Дверь открыл Дюла, который по возрасту почти годился ему в сыновья; он встретил Иштвана с подчеркнутой вежливостью, приличествующей молодому человеку в обращении со старшими. Они пожали друг другу руки, Дюла даже слегка поклонился. Он был в домашнем халате, в руке держал рейсфедер — видимо, гость оторвал его от стола, на котором меж пузырьков с тушью валялись листы ватмана, исчерченные вдоль и поперек. Иштван взглянул на бумаги.
— Что за чудные, длинные, прямые линии, — сказал он, чтобы как-то начать разговор, и подумал, что жизнь у этого юноши такая же прямая. Он завидовал его трудолюбию и упорству.
За два прошедших года Дюла возмужал, посерьезнел; он больше молчал, на вопросы же отвечал рассудительно. Тонкие его пальцы часто приглаживали густые волосы.
Иштван заговорил про какой-то счет, который ему нужно обсудить с Вилмой; в последнее время нет-нет да приходят такие счета, которые давным-давно оплачены.
Пока шел деловой разговор, Дюла, присев на подоконник, молчал; потом попросил прощенья и вышел, тактично оставив их ненадолго вдвоем.
— О, — сказал Иштван, сейчас лишь заметив, что Вилма неважно выглядит, — вы не больны? — И пристально посмотрел ей в глаза.
Про себя он подумал: «Неужели она тоже?»
— Нет. Это просто нервы.
— А вообще у вас все в порядке?
— Да, — тихо и искренне ответила Вилма, — все в порядке.
— Берегите здоровье. Побольше свежего воздуха, побольше спать. Вы сегодня немного бледны.

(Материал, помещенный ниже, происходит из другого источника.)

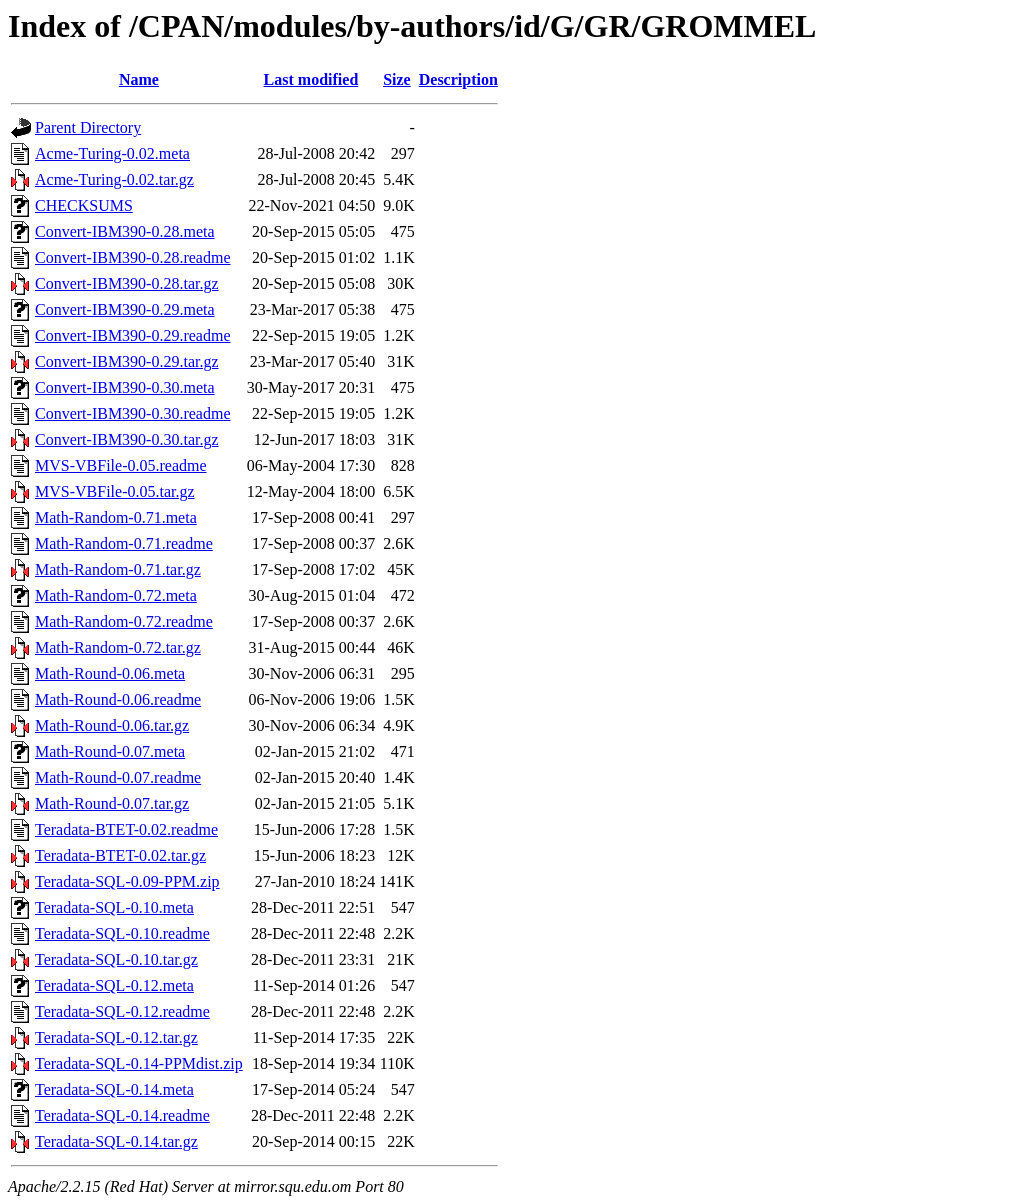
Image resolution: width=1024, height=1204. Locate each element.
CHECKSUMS (84, 205)
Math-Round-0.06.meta (110, 673)
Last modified (311, 79)
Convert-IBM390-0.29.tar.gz (127, 361)
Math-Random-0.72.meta (116, 595)
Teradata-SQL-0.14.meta (114, 1089)
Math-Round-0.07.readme (118, 777)
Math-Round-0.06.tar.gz (112, 725)
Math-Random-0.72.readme (124, 621)
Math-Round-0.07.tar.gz (112, 803)
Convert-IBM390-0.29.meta (125, 309)
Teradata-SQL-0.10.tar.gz (116, 959)
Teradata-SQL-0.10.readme (122, 933)
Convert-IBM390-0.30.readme (133, 413)
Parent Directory (88, 127)
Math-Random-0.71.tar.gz (118, 569)
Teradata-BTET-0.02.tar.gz (120, 855)
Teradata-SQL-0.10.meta (114, 907)
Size (397, 79)
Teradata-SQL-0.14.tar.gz (116, 1141)
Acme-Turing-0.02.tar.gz (114, 179)
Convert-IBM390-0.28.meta (125, 231)
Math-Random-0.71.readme (124, 543)
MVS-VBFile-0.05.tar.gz (115, 491)
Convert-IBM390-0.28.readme (133, 257)
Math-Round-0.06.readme (118, 699)
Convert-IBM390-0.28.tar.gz (127, 283)
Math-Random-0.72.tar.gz (118, 647)
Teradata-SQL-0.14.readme (122, 1115)
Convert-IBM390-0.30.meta (125, 387)
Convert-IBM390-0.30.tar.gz (127, 439)
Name (139, 79)
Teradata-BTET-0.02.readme (126, 829)
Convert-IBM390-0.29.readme (133, 335)
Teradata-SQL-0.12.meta (114, 985)
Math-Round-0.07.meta (110, 751)
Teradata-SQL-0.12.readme (122, 1011)
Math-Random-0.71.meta (116, 517)
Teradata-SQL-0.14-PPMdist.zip (139, 1063)
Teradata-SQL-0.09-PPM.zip (127, 881)
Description (458, 79)
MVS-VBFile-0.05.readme (121, 465)
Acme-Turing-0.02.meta (112, 153)
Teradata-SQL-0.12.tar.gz (116, 1037)
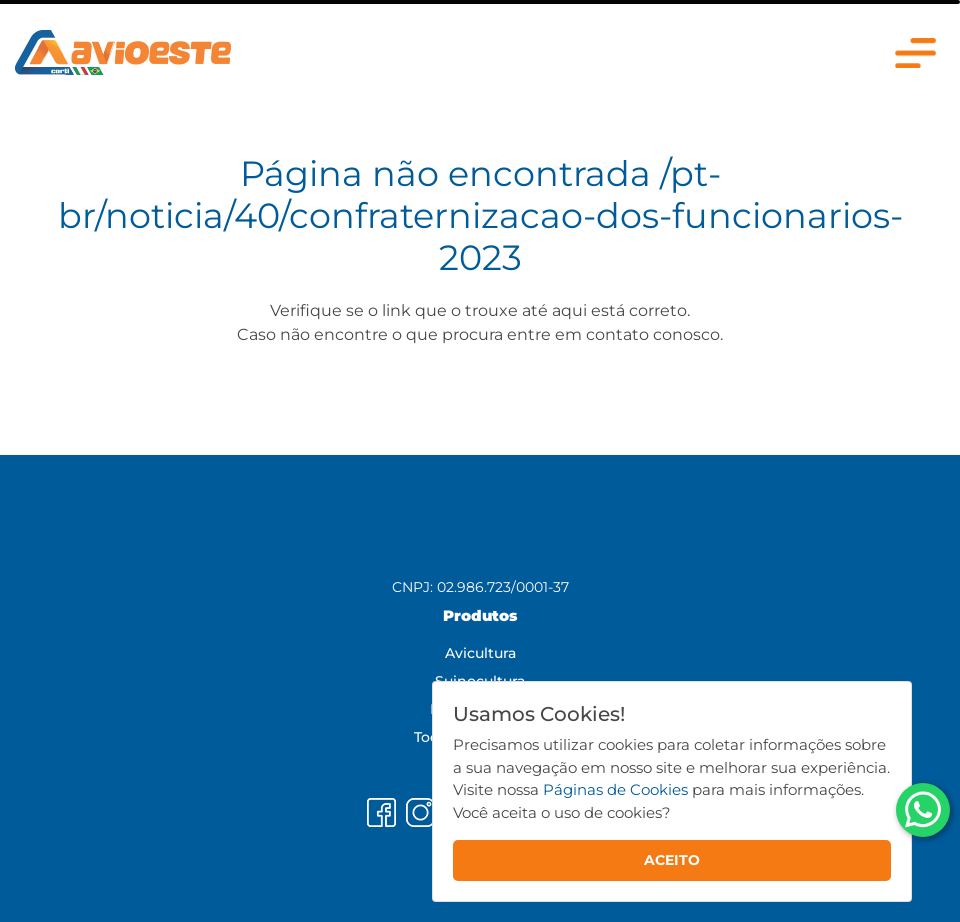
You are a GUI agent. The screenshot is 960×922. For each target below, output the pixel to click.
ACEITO (672, 860)
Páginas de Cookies (615, 789)
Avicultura (480, 653)
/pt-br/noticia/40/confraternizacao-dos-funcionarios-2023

— Знаю, — сказала она. — Голова болит.
— Это не страшно, — продолжал Иштван, — но запускать все же не стоит. Надо узнать причину, тогда хороший врач вылечит вас в два счета. Может быть, малокровие? Или просто нервы шалят? Но это уже действительно дело медиков. Только, очень прошу вас, обращайтесь к хорошим врачам. Не к кому придется. Вы ведь помните…
Уже собравшись идти, он попросил что-нибудь, оставшееся от сына; переезжая, он ничего с собой не захватил.

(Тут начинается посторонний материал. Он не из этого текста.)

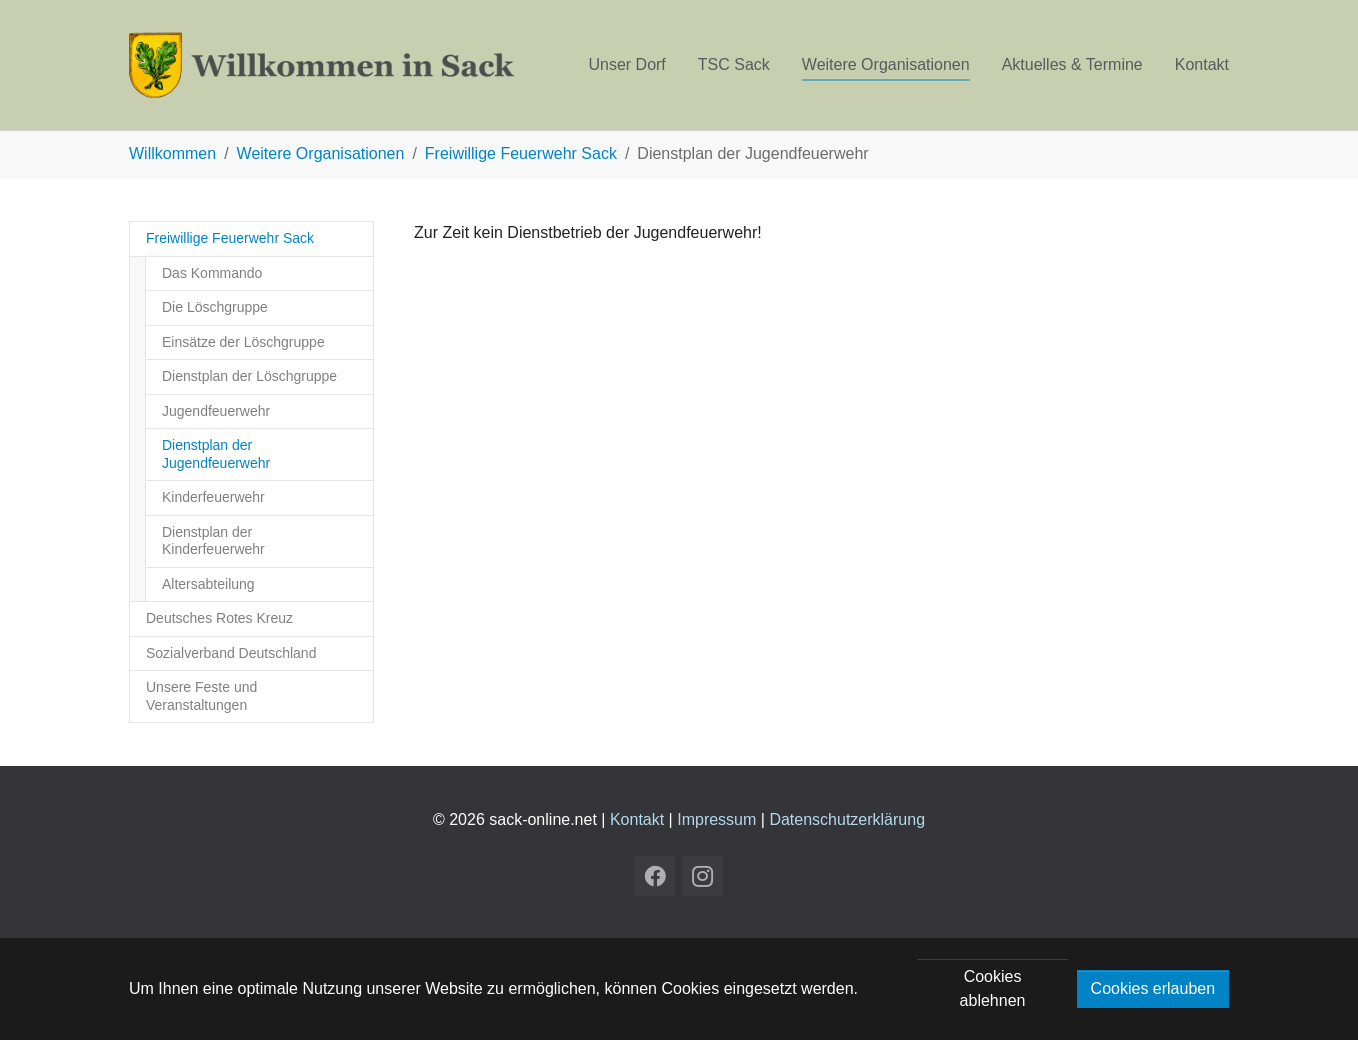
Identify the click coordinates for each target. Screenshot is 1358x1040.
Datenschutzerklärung (847, 819)
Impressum (716, 819)
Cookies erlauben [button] (1153, 988)
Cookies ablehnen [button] (993, 988)
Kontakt (637, 819)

— Достаточно одной фотографии, — сказал он.
Вилма достала коробку, полную фотоснимков. Иштванка был тут и в грудном возрасте, с округлыми, словно ниточкой перевязанными ручками, в белых вязаных башмачках; и на санках, в теплом пальтишке, с мишкой и куклой; на мгновение они словно вновь вернулись в те печальные дни. Пришел Дюла и встал у дверей, не решаясь тревожить их горе, принадлежавшее только им двоим.
— Мне бы хотелось ту, — сказал Иштван, — где он в матросском костюмчике, без шапки, так что лобик его виден, такой красивый, выпуклый.
— Вот эту?
— Да, — он взял фотографию. — Какой он милый. Бедняжка.
— Бедняжка, — вздохнув, повторила Вилма. — Тут уже видно, что ему недолго осталось жить.